WHAT IS BEING ASKED » An exact copy of each record is required.

(EXERCISE DATA begins)

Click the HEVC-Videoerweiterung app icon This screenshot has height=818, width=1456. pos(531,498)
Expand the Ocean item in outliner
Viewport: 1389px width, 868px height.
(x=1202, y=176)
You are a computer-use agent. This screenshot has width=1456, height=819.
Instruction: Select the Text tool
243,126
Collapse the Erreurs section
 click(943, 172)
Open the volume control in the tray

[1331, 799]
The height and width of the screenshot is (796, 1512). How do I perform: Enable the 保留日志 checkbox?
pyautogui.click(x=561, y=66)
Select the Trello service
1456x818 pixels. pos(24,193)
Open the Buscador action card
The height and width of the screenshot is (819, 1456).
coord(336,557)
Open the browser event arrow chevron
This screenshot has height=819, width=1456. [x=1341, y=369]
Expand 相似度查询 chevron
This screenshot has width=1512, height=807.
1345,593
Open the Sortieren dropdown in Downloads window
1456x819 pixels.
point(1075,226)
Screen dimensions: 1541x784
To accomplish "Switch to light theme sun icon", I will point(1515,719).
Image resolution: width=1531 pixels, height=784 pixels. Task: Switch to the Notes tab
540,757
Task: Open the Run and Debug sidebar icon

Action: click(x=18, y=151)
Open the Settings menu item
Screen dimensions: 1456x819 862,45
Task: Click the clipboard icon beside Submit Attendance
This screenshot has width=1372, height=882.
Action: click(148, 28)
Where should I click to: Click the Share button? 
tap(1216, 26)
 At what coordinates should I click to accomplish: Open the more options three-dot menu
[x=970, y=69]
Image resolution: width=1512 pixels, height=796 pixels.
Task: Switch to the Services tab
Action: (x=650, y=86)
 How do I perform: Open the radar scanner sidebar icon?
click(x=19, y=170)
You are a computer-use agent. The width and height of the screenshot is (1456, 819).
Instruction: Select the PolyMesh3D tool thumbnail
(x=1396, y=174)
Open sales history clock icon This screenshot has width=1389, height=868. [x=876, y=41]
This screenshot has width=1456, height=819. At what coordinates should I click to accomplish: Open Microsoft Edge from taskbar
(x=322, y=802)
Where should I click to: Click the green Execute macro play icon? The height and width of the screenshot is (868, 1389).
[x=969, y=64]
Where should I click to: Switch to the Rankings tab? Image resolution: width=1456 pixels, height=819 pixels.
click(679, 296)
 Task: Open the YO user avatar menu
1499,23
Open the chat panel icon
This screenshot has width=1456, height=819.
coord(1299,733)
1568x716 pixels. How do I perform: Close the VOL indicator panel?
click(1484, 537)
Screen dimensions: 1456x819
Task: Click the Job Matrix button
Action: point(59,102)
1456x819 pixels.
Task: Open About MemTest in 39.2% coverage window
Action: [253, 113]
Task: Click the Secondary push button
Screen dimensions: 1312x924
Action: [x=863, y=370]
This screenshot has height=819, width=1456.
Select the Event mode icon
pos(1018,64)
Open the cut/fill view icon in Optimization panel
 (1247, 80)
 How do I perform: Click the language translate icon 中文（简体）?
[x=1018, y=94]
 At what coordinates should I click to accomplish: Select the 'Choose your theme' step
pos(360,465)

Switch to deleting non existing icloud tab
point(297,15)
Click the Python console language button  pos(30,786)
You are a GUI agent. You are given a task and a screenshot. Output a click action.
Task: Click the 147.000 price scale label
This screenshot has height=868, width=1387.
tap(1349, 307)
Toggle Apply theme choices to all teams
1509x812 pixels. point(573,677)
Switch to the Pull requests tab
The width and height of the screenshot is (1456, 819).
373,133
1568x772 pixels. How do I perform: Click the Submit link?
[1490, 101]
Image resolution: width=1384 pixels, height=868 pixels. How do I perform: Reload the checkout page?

(EXERCISE DATA ends)

SOLUTION »
Click the HEVC-Videoerweiterung app icon This screenshot has height=818, width=1456. pos(531,498)
Expand the Ocean item in outliner
Viewport: 1389px width, 868px height.
(x=1202, y=176)
You are a computer-use agent. This screenshot has width=1456, height=819.
Instruction: Select the Text tool
243,126
Collapse the Erreurs section
 click(943, 172)
Open the volume control in the tray

[1331, 799]
The height and width of the screenshot is (796, 1512). How do I perform: Enable the 保留日志 checkbox?
pyautogui.click(x=561, y=66)
Select the Trello service
1456x818 pixels. pos(24,193)
Open the Buscador action card
The height and width of the screenshot is (819, 1456).
coord(336,557)
Open the browser event arrow chevron
This screenshot has height=819, width=1456. [x=1341, y=369]
Expand 相似度查询 chevron
This screenshot has width=1512, height=807.
1345,593
Open the Sortieren dropdown in Downloads window
1456x819 pixels.
point(1075,226)
Screen dimensions: 1541x784
To accomplish "Switch to light theme sun icon", I will point(1515,719).
Image resolution: width=1531 pixels, height=784 pixels. Task: Switch to the Notes tab
540,757
Task: Open the Run and Debug sidebar icon

Action: click(x=18, y=151)
Open the Settings menu item
Screen dimensions: 1456x819 862,45
Task: Click the clipboard icon beside Submit Attendance
This screenshot has width=1372, height=882.
Action: click(148, 28)
Where should I click to: Click the Share button? 
tap(1216, 26)
 At what coordinates should I click to accomplish: Open the more options three-dot menu
[x=970, y=69]
Image resolution: width=1512 pixels, height=796 pixels.
Task: Switch to the Services tab
Action: (x=650, y=86)
 How do I perform: Open the radar scanner sidebar icon?
click(x=19, y=170)
You are a computer-use agent. The width and height of the screenshot is (1456, 819).
Instruction: Select the PolyMesh3D tool thumbnail
(x=1396, y=174)
Open sales history clock icon This screenshot has width=1389, height=868. [x=876, y=41]
This screenshot has width=1456, height=819. At what coordinates should I click to accomplish: Open Microsoft Edge from taskbar
(x=322, y=802)
Where should I click to: Click the green Execute macro play icon? The height and width of the screenshot is (868, 1389).
[x=969, y=64]
Where should I click to: Switch to the Rankings tab? Image resolution: width=1456 pixels, height=819 pixels.
click(679, 296)
 Task: Open the YO user avatar menu
1499,23
Open the chat panel icon
This screenshot has width=1456, height=819.
coord(1299,733)
1568x716 pixels. How do I perform: Close the VOL indicator panel?
click(1484, 537)
Screen dimensions: 1456x819
Task: Click the Job Matrix button
Action: point(59,102)
1456x819 pixels.
Task: Open About MemTest in 39.2% coverage window
Action: [253, 113]
Task: Click the Secondary push button
Screen dimensions: 1312x924
Action: [x=863, y=370]
This screenshot has height=819, width=1456.
Select the Event mode icon
pos(1018,64)
Open the cut/fill view icon in Optimization panel
 (1247, 80)
 How do I perform: Click the language translate icon 中文（简体）?
[x=1018, y=94]
 At what coordinates should I click to accomplish: Select the 'Choose your theme' step
pos(360,465)

Switch to deleting non existing icloud tab
point(297,15)
Click the Python console language button  pos(30,786)
You are a GUI agent. You are given a task and a screenshot. Output a click action.
Task: Click the 147.000 price scale label
This screenshot has height=868, width=1387.
tap(1349, 307)
Toggle Apply theme choices to all teams
1509x812 pixels. point(573,677)
Switch to the Pull requests tab
The width and height of the screenshot is (1456, 819).
373,133
1568x772 pixels. How do I perform: Click the Submit link?
[1490, 101]
Image resolution: width=1384 pixels, height=868 pixels. How do I perform: Reload the checkout page?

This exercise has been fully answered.